I am often told in gun debates that once an item is no longer in your possession, you are no longer liable for what happens with it.
Based on that it shouldn’t matter if a kid gets ahold of a gun and waves it dangerously, fires off a shot that doesn’t hit anyone, shoots and only injures someone, or kills someone. The crime is not what the kid did with the gun, the crime is allowing the kid to get ahold of the gun in the first place.
As to what criminal penalties are involved, I don’t think that a bit of prison should be out of the question, but that can be debated. What should not be debated is that the adults who were negligent in allowing a child to get unsupervised access to a gun should never be allowed to own a gun again.

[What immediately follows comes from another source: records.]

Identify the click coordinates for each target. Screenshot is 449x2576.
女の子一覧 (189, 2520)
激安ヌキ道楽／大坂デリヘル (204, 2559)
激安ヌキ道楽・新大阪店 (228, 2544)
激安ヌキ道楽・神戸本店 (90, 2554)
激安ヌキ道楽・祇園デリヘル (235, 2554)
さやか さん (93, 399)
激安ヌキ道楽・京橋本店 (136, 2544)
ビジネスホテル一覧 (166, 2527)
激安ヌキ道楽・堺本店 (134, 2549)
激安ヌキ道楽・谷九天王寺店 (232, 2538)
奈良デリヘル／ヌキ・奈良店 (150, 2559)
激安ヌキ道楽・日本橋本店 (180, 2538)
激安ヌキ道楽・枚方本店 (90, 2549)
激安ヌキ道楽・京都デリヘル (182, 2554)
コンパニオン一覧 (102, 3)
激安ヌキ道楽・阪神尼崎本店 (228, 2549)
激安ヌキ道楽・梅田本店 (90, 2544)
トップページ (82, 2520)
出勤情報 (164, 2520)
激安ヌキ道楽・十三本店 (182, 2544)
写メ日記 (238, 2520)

Sure, there are exceptions. If you do your due diligence, and a kid just happens to be a prodigious safecracker, then what can you do, right?
So, we should institute standards. We can have gun safes that are certified to be at least very difficult for a child to get into. We can require that a gun in the home is either secured on an adult’s person, or secured in the safe.

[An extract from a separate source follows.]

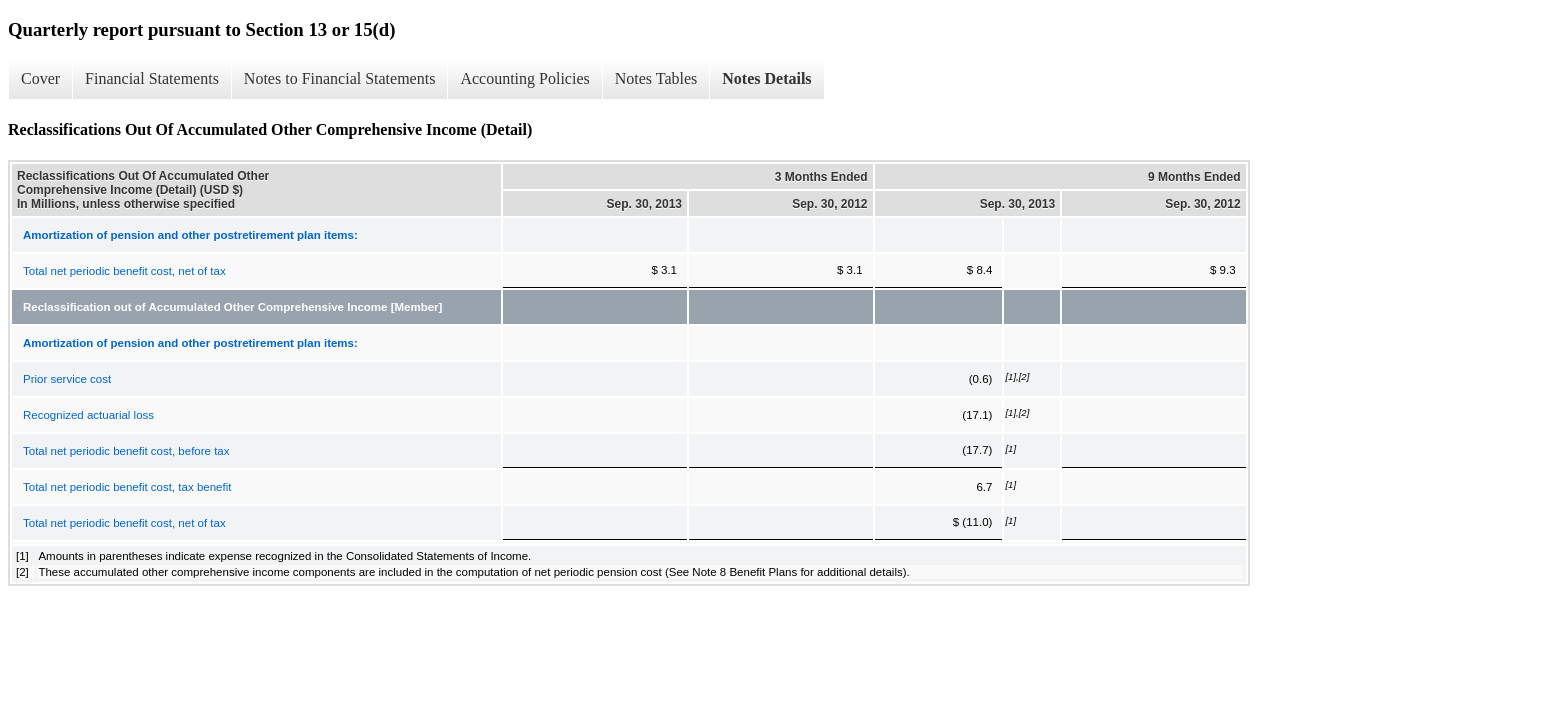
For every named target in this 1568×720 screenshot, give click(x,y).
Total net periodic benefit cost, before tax (126, 451)
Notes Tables (656, 78)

If we find that someone has kids, and they leave a loaded gun in the couch cushions, or in an unlocked nightstand, then they should, at the very least, no longer be allowed to have guns.
I have no problem using taxpayer dollars to subsidize proper safes, or for training classes to instruct people on how to keep their guns out of the hands of kids, if the concern is that protecting children from gun accidents is too costly for some. But at some point, adults need to actually take responsibility here.